* YOUR GOAL *
Beginning with the line that holds "The image size is (589, 364)." and ending with the last line, please repeat the entries exactly and omit the pictures.

* EXERCISE MATERIALS *

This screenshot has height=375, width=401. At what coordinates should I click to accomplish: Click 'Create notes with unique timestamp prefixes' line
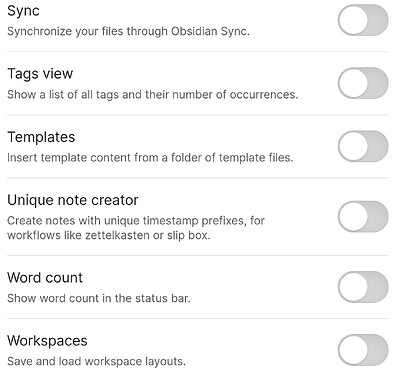(x=136, y=221)
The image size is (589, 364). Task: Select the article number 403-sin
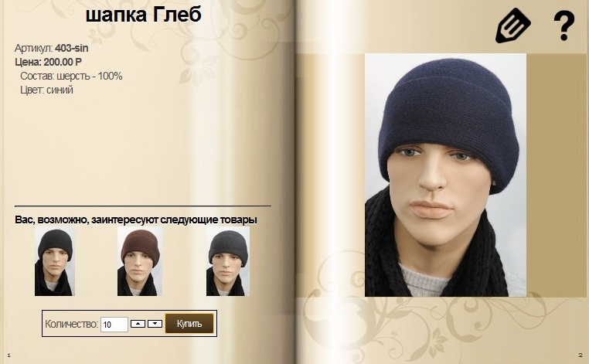(x=72, y=48)
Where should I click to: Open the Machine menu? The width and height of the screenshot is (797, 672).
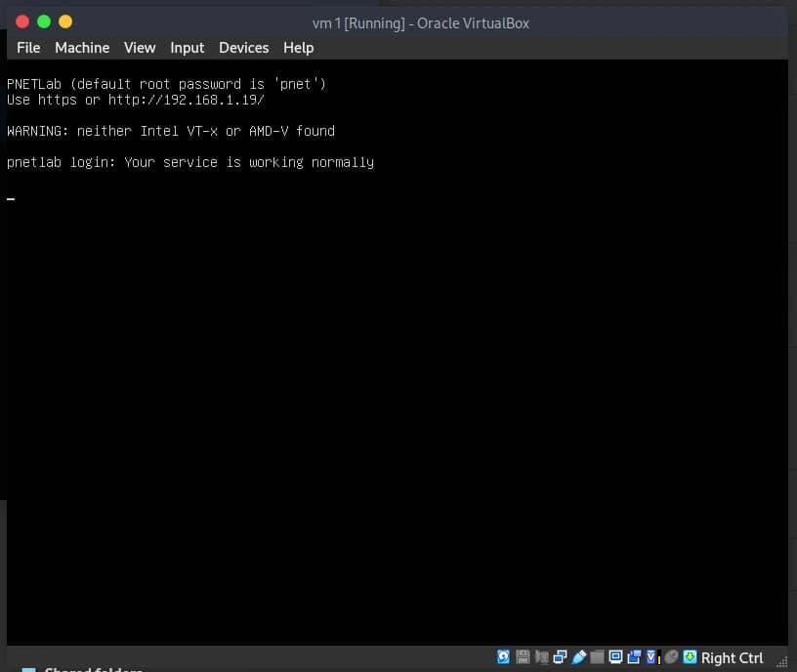82,47
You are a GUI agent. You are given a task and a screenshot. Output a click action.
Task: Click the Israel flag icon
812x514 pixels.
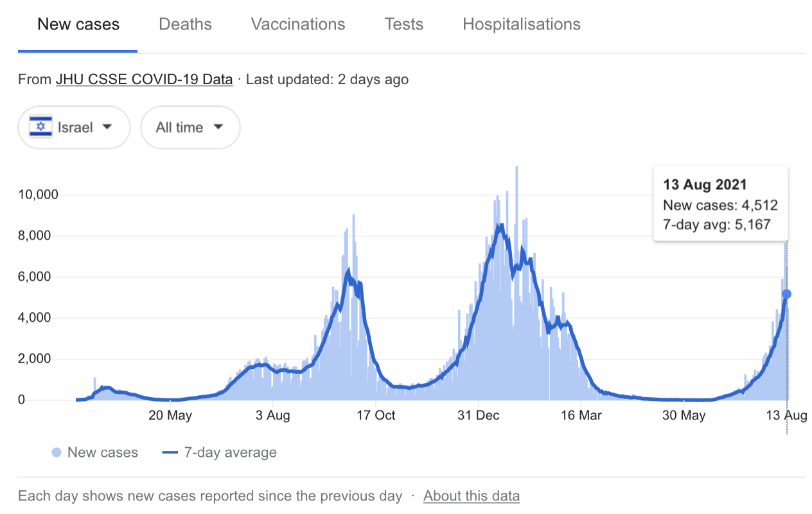coord(40,127)
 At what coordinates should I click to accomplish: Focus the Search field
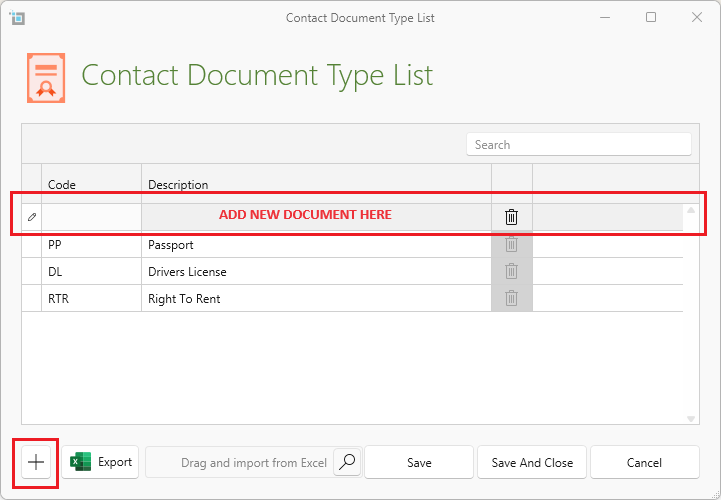point(578,145)
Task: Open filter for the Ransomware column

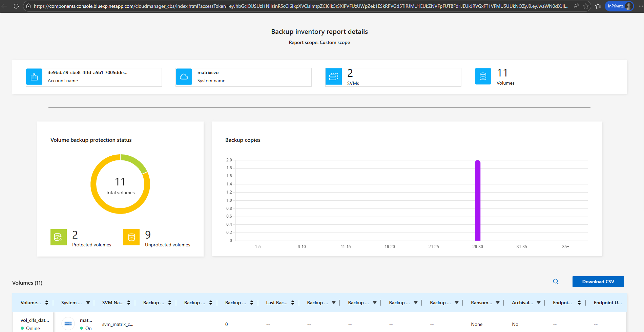Action: (498, 303)
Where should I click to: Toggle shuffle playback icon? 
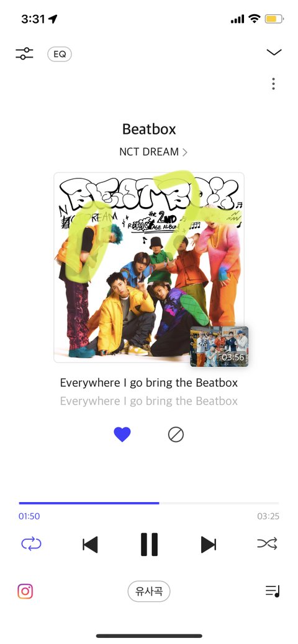[267, 544]
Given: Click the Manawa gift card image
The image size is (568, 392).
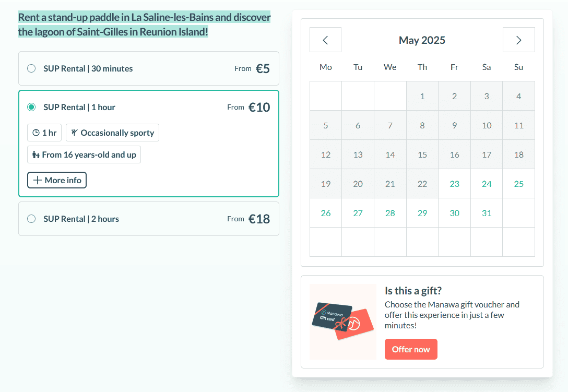Looking at the screenshot, I should tap(342, 322).
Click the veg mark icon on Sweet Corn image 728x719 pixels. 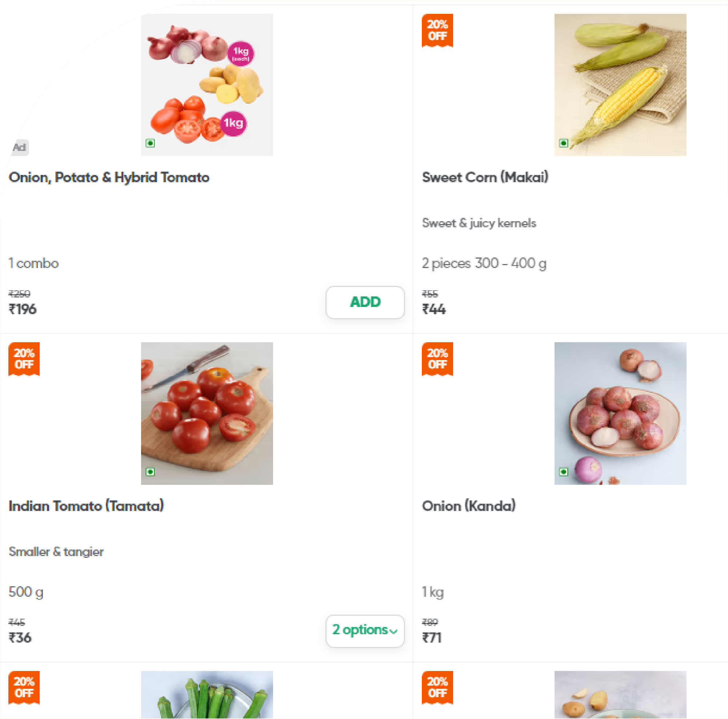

* EXERCISE SOLUTION *
The image size is (589, 364). Task: Select the article number 403-sin
(x=72, y=48)
Where should I click to: Open the Machine menu? The width and height of the screenshot is (797, 672).
82,47
You are a GUI agent. You are given a task and a screenshot. Output a click action.
Task: Click the Israel flag icon
812x514 pixels.
coord(40,127)
 At what coordinates should I click to accomplish: Focus the Search field
point(578,145)
Task: Open filter for the Ransomware column

Action: (498, 303)
Where should I click to: Toggle shuffle playback icon? 
[267, 544]
Given: Click the Manawa gift card image
The image size is (568, 392).
Looking at the screenshot, I should tap(342, 322).
Click the veg mark icon on Sweet Corn image 728x719 pixels. 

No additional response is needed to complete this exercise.